*Task description*: With the pictures removed, retype the lines from the one holding "Where should I" through the end of the records, exactly as written.

*Data for this task*:
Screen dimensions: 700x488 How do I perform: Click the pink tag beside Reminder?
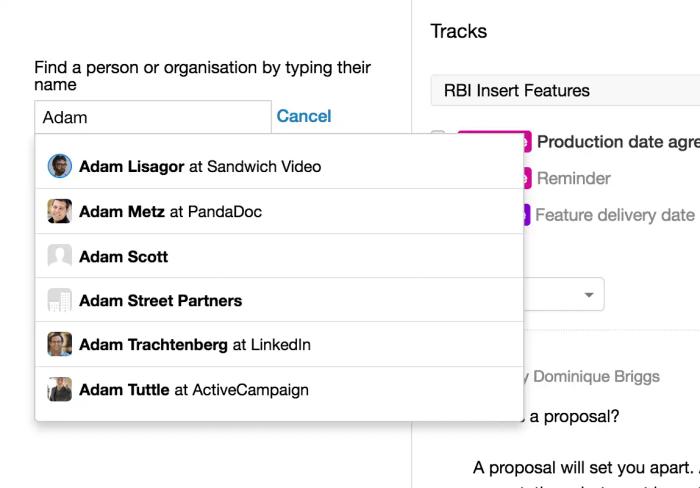(526, 178)
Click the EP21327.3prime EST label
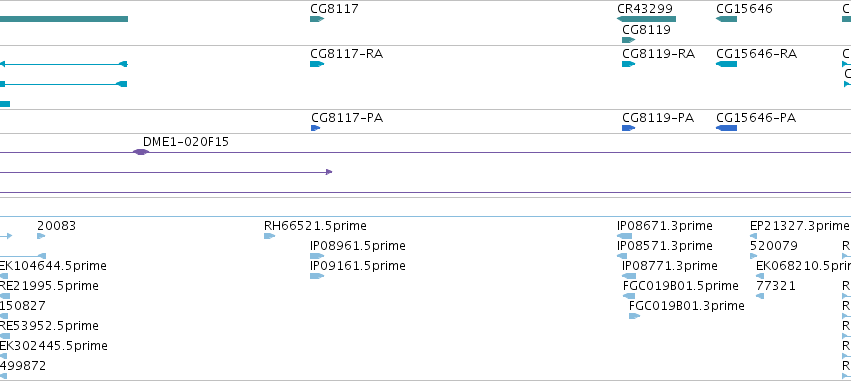 pyautogui.click(x=799, y=226)
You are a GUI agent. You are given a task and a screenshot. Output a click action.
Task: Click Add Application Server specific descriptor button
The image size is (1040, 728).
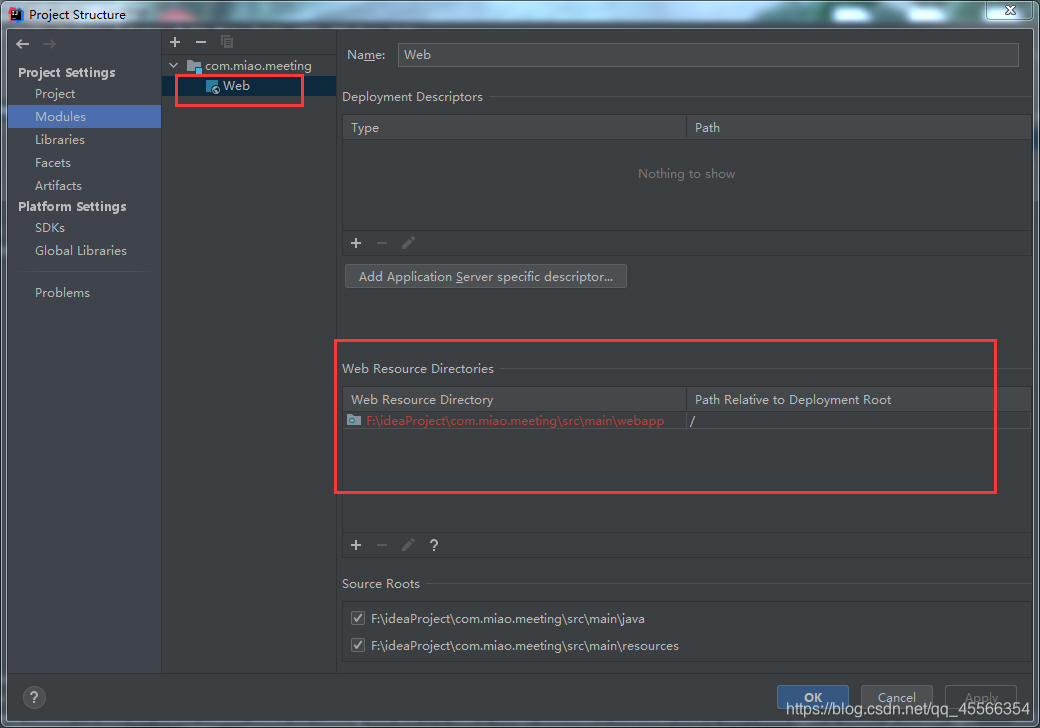[485, 276]
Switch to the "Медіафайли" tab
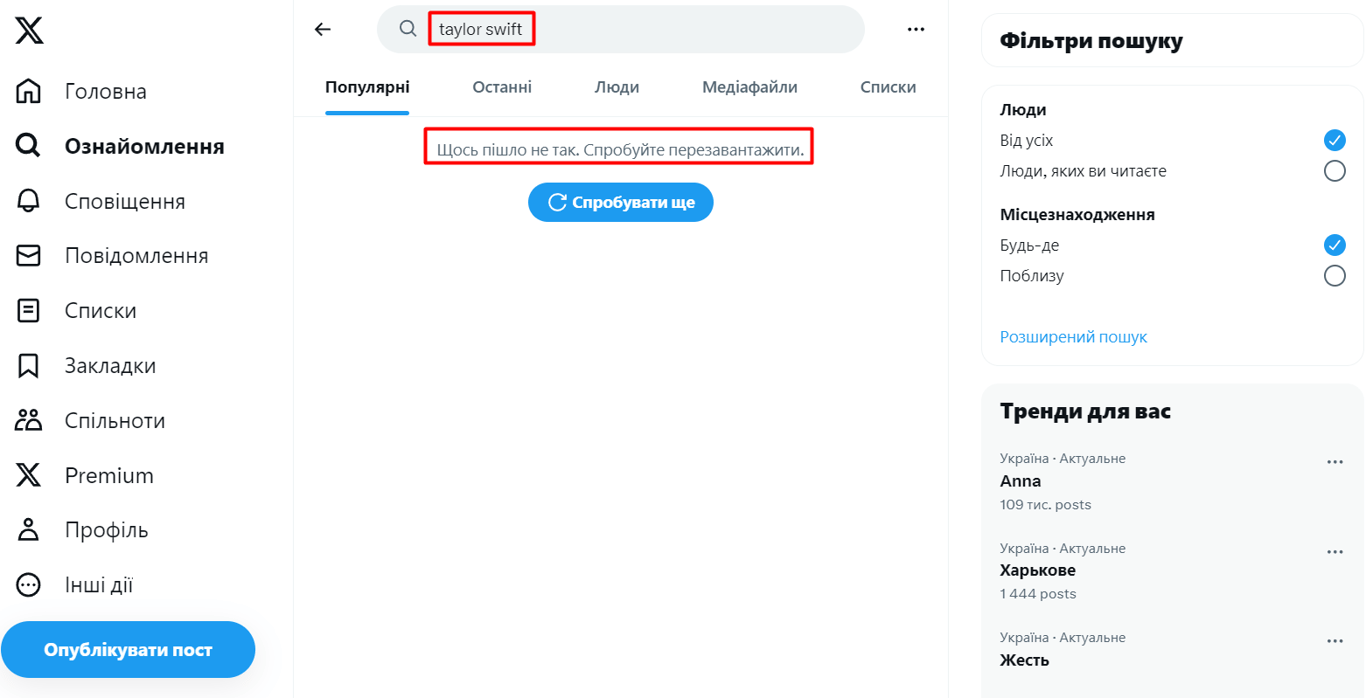This screenshot has height=698, width=1366. [749, 87]
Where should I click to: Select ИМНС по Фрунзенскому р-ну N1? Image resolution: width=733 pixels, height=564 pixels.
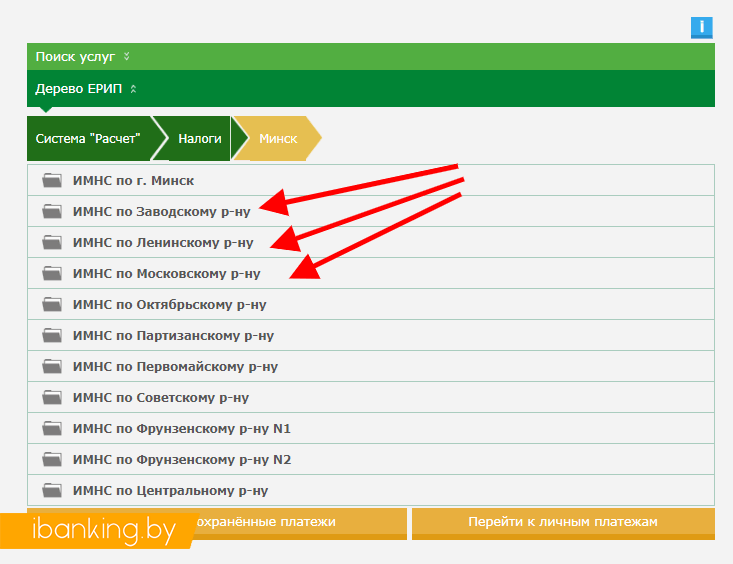(181, 429)
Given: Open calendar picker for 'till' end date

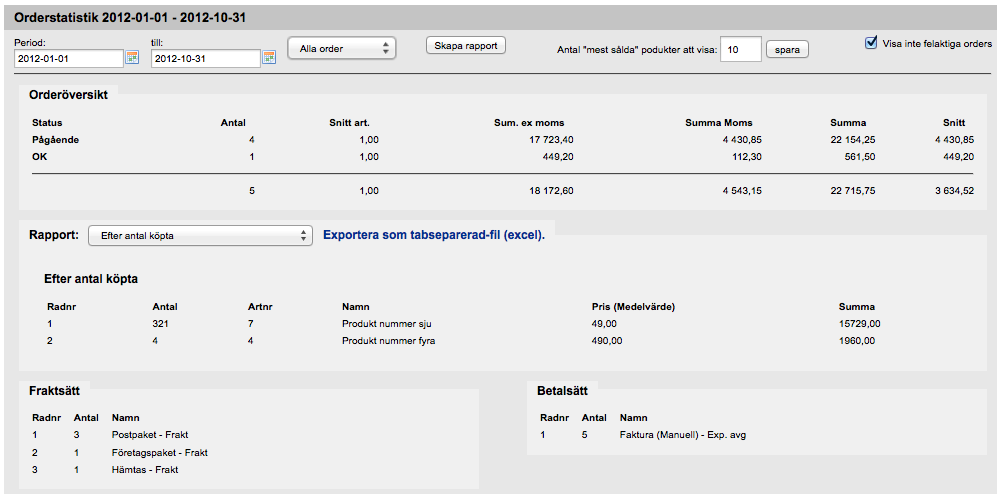Looking at the screenshot, I should pos(269,58).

*Written answer*:
Where should I click to: Select ИМНС по Фрунзенскому р-ну N1? Image resolution: width=733 pixels, height=564 pixels.
(181, 429)
Given: Open calendar picker for 'till' end date

Looking at the screenshot, I should pos(269,58).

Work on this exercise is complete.